# Ziggurat of Doom!



## Scorch (Dec 19, 2005)

I just finished up this new project:  a four level ziggurat!  Check it out:







It took me about two weeks to make.  I was aiming for more of a step pyramid with a large single staircase leading up one face but I got the angles wrong.  In the end I decided to do it with a series of small steps zig-zagging up.

If you want to see more pictures of this and other projects check out my Live Journal blog:

http://www.livejournal.com/users/gm_scorch/

Later,

Scorch


----------



## Queen_Dopplepopolis (Dec 19, 2005)

That is absolutely in-freakin'-credible!


----------



## nyrfherdr (Dec 19, 2005)

Your ziggurat turned out really good, scorch.  I like the steps up each side.  It will actually make for more interesting battle scenarios than a single staircase up one side.

Nice work.
Nyrfherdr.


----------



## Angel Tarragon (Dec 20, 2005)

Sweetness.   What materials did you use to make it?


----------



## Scorch (Dec 20, 2005)

Frukathka said:
			
		

> Sweetness.   What materials did you use to make it?

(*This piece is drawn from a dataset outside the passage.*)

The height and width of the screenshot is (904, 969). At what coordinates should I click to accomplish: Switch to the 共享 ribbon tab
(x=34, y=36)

The four tiers are two inch thick insulation foam carved out with a dry wall knife/saw.  They are 12" square, 10" square, 8" square, and 6" square.  I glued them onto a 12" square piece of self adhesive floor tile.  I then cast some Hirst Arts blocks from dental plaster for the stairs, door frames, and upper ruins.  After gluing it all together I then use some wall spackle to fill in the gaps and then sand it down with a rough grade sand paper to give it a rough look.  I use a small file to carve out the brick like molding.  Some modeling clay, glue, and corn straws from an old broom provide the long strands of grass you see poking out here and there.  I paint it all black using an acrylic paint (no spray paint on foam, it eats right through it like acid) and then paint it the way you see it with grey, green, and gold.

Scorch.


----------



## Angel Tarragon (Dec 20, 2005)

Thanks for the heads up Scorch.    That'll definetely help with the step block pyramid I've been wanting to build.


----------



## Scorch (Dec 27, 2005)

Frukathka said:
			
		

> Thanks for the heads up Scorch.    That'll definetely help with the step block pyramid I've been wanting to build.

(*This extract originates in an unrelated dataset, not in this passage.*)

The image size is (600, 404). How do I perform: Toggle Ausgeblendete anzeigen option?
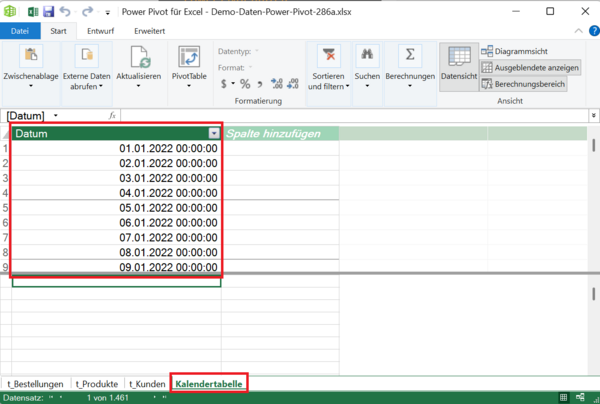tap(523, 67)
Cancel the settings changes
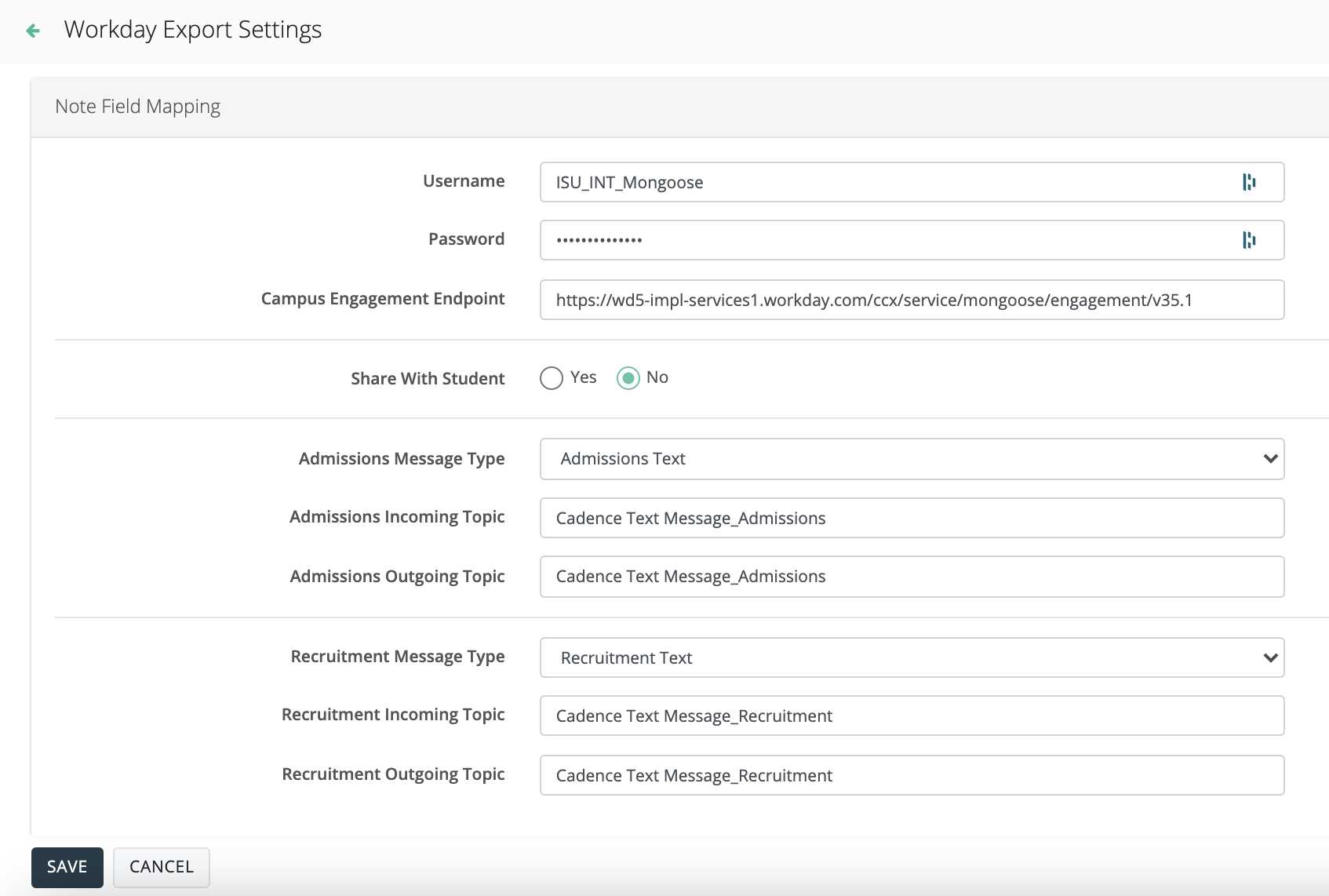The width and height of the screenshot is (1329, 896). click(162, 867)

No prob.  I have recently posted some more pictures I took during the making of the project.  Here is one before I started painting it:






For more pics of the project, check out my Live Journal post:

http://www.livejournal.com/users/gm_scorch/10118.html#cutid1

Scorch


----------



## Piratecat (Dec 27, 2005)

Gloriously done!


----------



## Odhanan (Aug 22, 2006)

*_raises_ this thread from the dead* 

This diorama is absolutely gorgeous. People who haven't seen it yet deserve a look at it!


----------